1 Both the elipses and the [sic] are supplied by the Review Board in its order.

2 Emphasis added.

3 This statute was repealed in 1980, effective January 1, 1981. In 1978 it read in part as follows:

The Oklahoma State Firefighters Association, Inc., acting by and through its Board of Trustees, shall review and examine each decision by local pension boards on matters relating to Oklahoma Firemen's Relief and Pension Fund laws . . . as a State Review Board responsible for assisting all local pension boards in the interpretation and implementation of Firemen's Relief and Pension Fund laws. It shall be the duty of all local pension boards, after reaching a decision, upon application for pension benefits, to submit their findings to the State Review Board for review and examination of the action taken by the local board. The decision and action by the local board shall not become final or effective until the same is concurred in by the State Review Board. The State Review Board shall act within sixty (60) days upon any matter presented to it, and its failure to take affirmative action of approval, modification, rejection or to require further evidence shall be deemed to be a concurrence and/or certification of the local pension board's action, which then becomes final. . . . The State Review Board, as a regulatory agency, shall have the power and authority to adopt rules and regulations as may be necessary for the promulgation and enforcement of this article.

4 355 P.2d 404 (Okl. 1960).

5 This is just one of several problems presented by establishment of the Review Board review. Another significant one is that it gives rise to potentially four appeals - first to the Review Board, thence to the district court, thence to the supreme court who can assign to the court of appeals giving rise to the potential of a fourth discretionary appeal to the supreme court.
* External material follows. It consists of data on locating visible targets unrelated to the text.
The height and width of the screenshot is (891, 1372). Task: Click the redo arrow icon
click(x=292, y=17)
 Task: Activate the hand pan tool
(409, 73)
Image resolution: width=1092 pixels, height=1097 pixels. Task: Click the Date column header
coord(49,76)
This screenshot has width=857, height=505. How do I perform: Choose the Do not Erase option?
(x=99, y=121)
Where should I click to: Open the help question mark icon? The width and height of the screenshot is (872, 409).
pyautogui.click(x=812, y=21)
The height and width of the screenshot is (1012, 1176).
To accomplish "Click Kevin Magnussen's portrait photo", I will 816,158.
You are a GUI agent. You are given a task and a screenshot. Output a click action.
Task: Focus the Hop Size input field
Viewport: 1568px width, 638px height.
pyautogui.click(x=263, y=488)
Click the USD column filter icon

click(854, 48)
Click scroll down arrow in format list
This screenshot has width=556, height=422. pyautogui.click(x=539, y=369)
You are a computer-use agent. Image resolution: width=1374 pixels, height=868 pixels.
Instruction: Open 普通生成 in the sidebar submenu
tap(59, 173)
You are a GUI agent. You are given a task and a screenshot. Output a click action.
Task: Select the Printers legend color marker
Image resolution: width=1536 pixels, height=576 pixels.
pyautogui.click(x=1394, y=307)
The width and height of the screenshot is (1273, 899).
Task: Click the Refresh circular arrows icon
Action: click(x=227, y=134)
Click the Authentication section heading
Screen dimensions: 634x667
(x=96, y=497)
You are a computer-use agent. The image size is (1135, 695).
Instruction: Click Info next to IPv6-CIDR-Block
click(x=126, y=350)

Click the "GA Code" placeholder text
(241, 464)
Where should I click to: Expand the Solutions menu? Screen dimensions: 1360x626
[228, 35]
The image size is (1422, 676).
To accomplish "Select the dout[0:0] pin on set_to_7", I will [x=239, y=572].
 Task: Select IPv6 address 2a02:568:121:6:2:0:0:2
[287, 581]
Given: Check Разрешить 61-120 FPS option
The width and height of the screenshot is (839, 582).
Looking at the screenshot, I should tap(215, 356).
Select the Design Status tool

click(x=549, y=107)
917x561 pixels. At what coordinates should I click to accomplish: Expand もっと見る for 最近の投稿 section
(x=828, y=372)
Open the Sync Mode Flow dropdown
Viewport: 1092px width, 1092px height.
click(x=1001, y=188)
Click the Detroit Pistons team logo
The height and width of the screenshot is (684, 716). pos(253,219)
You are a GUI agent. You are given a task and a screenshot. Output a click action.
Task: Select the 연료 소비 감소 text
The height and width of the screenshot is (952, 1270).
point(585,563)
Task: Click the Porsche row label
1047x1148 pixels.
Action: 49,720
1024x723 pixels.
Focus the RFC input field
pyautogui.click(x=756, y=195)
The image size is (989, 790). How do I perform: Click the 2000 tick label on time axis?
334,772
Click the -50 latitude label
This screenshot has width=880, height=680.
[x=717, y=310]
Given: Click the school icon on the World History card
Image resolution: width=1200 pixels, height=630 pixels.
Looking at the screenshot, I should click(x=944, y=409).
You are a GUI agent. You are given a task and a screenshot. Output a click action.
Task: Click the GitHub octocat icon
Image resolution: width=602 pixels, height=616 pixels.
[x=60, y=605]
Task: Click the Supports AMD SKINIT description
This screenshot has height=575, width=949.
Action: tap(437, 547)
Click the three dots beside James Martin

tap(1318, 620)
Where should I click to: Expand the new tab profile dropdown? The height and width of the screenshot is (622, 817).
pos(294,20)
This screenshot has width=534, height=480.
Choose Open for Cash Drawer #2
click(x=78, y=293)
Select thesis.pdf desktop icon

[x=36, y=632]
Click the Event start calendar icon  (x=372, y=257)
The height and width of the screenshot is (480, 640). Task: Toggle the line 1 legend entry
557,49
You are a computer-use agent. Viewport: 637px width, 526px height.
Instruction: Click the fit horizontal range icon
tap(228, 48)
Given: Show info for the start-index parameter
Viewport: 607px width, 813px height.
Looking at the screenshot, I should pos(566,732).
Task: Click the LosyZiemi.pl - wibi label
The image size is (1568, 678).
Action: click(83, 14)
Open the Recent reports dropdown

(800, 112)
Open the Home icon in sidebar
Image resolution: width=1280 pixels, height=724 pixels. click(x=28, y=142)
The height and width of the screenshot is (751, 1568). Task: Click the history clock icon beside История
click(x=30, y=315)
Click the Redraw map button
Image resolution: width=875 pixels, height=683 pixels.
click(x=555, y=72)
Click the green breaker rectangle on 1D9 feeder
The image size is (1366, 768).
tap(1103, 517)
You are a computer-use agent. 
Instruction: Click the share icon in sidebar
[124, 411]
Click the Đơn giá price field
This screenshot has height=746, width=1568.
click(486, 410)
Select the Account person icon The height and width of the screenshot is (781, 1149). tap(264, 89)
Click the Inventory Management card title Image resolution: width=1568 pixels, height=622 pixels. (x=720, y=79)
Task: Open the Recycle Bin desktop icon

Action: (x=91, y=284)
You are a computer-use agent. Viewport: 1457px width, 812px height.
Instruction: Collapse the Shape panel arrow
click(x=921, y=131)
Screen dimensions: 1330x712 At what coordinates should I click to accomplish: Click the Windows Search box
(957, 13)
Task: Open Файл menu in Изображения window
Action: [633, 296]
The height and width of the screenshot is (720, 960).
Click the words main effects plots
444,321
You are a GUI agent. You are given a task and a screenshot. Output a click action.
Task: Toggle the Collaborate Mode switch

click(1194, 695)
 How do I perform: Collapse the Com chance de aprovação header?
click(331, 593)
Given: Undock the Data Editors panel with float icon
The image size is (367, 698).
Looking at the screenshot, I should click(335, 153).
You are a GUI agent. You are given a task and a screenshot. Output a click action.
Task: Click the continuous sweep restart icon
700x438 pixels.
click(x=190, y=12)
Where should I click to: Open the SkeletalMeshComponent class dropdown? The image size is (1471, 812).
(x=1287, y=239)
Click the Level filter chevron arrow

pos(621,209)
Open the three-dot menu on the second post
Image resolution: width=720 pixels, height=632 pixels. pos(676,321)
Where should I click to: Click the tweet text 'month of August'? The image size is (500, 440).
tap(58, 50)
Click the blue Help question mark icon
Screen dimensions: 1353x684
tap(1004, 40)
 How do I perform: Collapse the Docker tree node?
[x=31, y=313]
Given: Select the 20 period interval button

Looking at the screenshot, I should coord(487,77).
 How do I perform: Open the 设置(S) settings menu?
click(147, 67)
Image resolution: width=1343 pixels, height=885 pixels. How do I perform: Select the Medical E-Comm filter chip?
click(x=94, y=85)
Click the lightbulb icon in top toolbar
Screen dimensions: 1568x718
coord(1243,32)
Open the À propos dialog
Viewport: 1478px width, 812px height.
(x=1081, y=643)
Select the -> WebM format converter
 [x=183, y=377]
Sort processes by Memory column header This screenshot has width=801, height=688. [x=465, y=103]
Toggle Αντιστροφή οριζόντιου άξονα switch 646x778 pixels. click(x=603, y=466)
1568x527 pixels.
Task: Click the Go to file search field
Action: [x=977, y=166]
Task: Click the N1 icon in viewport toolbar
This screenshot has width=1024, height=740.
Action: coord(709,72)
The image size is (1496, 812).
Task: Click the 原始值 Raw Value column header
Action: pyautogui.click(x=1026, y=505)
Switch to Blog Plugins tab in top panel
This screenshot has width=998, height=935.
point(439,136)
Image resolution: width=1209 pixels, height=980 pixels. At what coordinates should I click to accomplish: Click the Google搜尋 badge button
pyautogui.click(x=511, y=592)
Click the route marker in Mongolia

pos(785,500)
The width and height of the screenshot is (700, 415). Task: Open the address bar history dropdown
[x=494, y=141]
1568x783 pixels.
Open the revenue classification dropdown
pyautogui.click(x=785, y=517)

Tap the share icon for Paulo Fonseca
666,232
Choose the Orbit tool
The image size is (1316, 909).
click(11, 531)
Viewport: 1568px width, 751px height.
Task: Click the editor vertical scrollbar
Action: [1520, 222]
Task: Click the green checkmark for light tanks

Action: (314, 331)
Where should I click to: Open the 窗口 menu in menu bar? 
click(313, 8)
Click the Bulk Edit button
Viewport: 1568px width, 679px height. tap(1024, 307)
This somehow seems excessive and it is perhaps one reason the Review Board was abolished in 1980.

6 In re White, Okl., 355 P.2d 404 (1960).

7 In re White, supra, note 5, holds that the district court's appellate jurisdiction "is limited to determinations whether an error of law was committed in the hearing and whether or not the findings are supported by the evidence introduced." The same limitations obtain with reference to appeals from the Review Board.